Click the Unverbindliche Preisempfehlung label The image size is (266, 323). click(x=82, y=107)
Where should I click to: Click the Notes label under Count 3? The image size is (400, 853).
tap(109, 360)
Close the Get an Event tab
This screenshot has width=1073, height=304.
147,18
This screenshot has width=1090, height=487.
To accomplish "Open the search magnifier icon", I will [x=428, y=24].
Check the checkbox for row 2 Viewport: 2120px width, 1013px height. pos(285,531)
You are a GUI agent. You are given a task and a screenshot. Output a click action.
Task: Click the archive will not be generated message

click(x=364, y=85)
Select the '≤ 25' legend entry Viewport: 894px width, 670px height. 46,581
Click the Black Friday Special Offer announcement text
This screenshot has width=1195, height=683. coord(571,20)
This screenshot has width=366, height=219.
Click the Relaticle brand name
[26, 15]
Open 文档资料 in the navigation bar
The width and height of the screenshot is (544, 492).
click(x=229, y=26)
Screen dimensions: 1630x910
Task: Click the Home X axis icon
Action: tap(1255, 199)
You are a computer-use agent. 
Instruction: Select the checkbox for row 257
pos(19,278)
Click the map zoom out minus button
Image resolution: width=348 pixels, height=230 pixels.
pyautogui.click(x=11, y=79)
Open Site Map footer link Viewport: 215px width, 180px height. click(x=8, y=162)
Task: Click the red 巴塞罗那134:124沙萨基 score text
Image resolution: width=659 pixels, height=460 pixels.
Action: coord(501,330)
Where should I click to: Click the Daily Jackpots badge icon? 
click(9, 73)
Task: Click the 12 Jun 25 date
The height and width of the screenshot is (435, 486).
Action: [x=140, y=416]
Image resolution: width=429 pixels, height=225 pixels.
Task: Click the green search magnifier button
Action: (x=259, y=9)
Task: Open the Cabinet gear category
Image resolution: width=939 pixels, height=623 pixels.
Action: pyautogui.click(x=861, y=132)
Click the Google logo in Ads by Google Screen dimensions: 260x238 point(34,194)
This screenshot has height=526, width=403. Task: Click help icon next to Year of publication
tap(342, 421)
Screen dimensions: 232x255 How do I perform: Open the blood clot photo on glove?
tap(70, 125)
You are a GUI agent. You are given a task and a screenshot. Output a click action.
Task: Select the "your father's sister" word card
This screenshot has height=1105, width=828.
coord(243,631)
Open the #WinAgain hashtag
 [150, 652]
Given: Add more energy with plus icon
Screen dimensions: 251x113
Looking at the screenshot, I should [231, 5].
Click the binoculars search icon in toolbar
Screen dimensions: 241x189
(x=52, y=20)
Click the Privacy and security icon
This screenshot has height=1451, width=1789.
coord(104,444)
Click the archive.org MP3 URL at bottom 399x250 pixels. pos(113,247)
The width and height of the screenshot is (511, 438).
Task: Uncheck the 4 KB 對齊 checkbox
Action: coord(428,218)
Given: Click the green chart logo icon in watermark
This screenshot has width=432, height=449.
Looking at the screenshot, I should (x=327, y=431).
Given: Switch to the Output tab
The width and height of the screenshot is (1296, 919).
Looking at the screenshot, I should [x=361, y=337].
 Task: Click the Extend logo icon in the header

━━━━━━━━━━━━━━━━━━━━━━━━━━━━━━

Render the listing above as a Markdown table with the columns "Row" and "Text". Give each nonblank line its own row, numbered in order, and leave out blank lines.

| Row | Text |
|---|---|
| 1 | Click the Unverbindliche Preisempfehlung label The image size is (266, 323). click(x=82, y=107) |
| 2 | Where should I click to: Click the Notes label under Count 3? The image size is (400, 853). |
| 3 | tap(109, 360) |
| 4 | Close the Get an Event tab |
| 5 | This screenshot has width=1073, height=304. |
| 6 | 147,18 |
| 7 | This screenshot has width=1090, height=487. |
| 8 | To accomplish "Open the search magnifier icon", I will [x=428, y=24]. |
| 9 | Check the checkbox for row 2 Viewport: 2120px width, 1013px height. pos(285,531) |
| 10 | You are a GUI agent. You are given a task and a screenshot. Output a click action. |
| 11 | Task: Click the archive will not be generated message |
| 12 | click(x=364, y=85) |
| 13 | Select the '≤ 25' legend entry Viewport: 894px width, 670px height. 46,581 |
| 14 | Click the Black Friday Special Offer announcement text |
| 15 | This screenshot has width=1195, height=683. coord(571,20) |
| 16 | This screenshot has width=366, height=219. |
| 17 | Click the Relaticle brand name |
| 18 | [26, 15] |
| 19 | Open 文档资料 in the navigation bar |
| 20 | The width and height of the screenshot is (544, 492). |
| 21 | click(x=229, y=26) |
| 22 | Screen dimensions: 1630x910 |
| 23 | Task: Click the Home X axis icon |
| 24 | Action: tap(1255, 199) |
| 25 | You are a computer-use agent.  |
| 26 | Instruction: Select the checkbox for row 257 |
| 27 | pos(19,278) |
| 28 | Click the map zoom out minus button |
| 29 | Image resolution: width=348 pixels, height=230 pixels. |
| 30 | pyautogui.click(x=11, y=79) |
| 31 | Open Site Map footer link Viewport: 215px width, 180px height. click(x=8, y=162) |
| 32 | Task: Click the red 巴塞罗那134:124沙萨基 score text |
| 33 | Image resolution: width=659 pixels, height=460 pixels. |
| 34 | Action: coord(501,330) |
| 35 | Where should I click to: Click the Daily Jackpots badge icon?  |
| 36 | click(9, 73) |
| 37 | Task: Click the 12 Jun 25 date |
| 38 | The height and width of the screenshot is (435, 486). |
| 39 | Action: [x=140, y=416] |
| 40 | Image resolution: width=429 pixels, height=225 pixels. |
| 41 | Task: Click the green search magnifier button |
| 42 | Action: (x=259, y=9) |
| 43 | Task: Open the Cabinet gear category |
| 44 | Image resolution: width=939 pixels, height=623 pixels. |
| 45 | Action: pyautogui.click(x=861, y=132) |
| 46 | Click the Google logo in Ads by Google Screen dimensions: 260x238 point(34,194) |
| 47 | This screenshot has height=526, width=403. Task: Click help icon next to Year of publication |
| 48 | tap(342, 421) |
| 49 | Screen dimensions: 232x255 How do I perform: Open the blood clot photo on glove? |
| 50 | tap(70, 125) |
| 51 | You are a GUI agent. You are given a task and a screenshot. Output a click action. |
| 52 | Task: Select the "your father's sister" word card |
| 53 | This screenshot has height=1105, width=828. |
| 54 | coord(243,631) |
| 55 | Open the #WinAgain hashtag |
| 56 |  [150, 652] |
| 57 | Given: Add more energy with plus icon |
| 58 | Screen dimensions: 251x113 |
| 59 | Looking at the screenshot, I should [231, 5]. |
| 60 | Click the binoculars search icon in toolbar |
| 61 | Screen dimensions: 241x189 |
| 62 | (x=52, y=20) |
| 63 | Click the Privacy and security icon |
| 64 | This screenshot has height=1451, width=1789. |
| 65 | coord(104,444) |
| 66 | Click the archive.org MP3 URL at bottom 399x250 pixels. pos(113,247) |
| 67 | The width and height of the screenshot is (511, 438). |
| 68 | Task: Uncheck the 4 KB 對齊 checkbox |
| 69 | Action: coord(428,218) |
| 70 | Given: Click the green chart logo icon in watermark |
| 71 | This screenshot has width=432, height=449. |
| 72 | Looking at the screenshot, I should (x=327, y=431). |
| 73 | Given: Switch to the Output tab |
| 74 | The width and height of the screenshot is (1296, 919). |
| 75 | Looking at the screenshot, I should [x=361, y=337]. |
| 76 |  Task: Click the Extend logo icon in the header |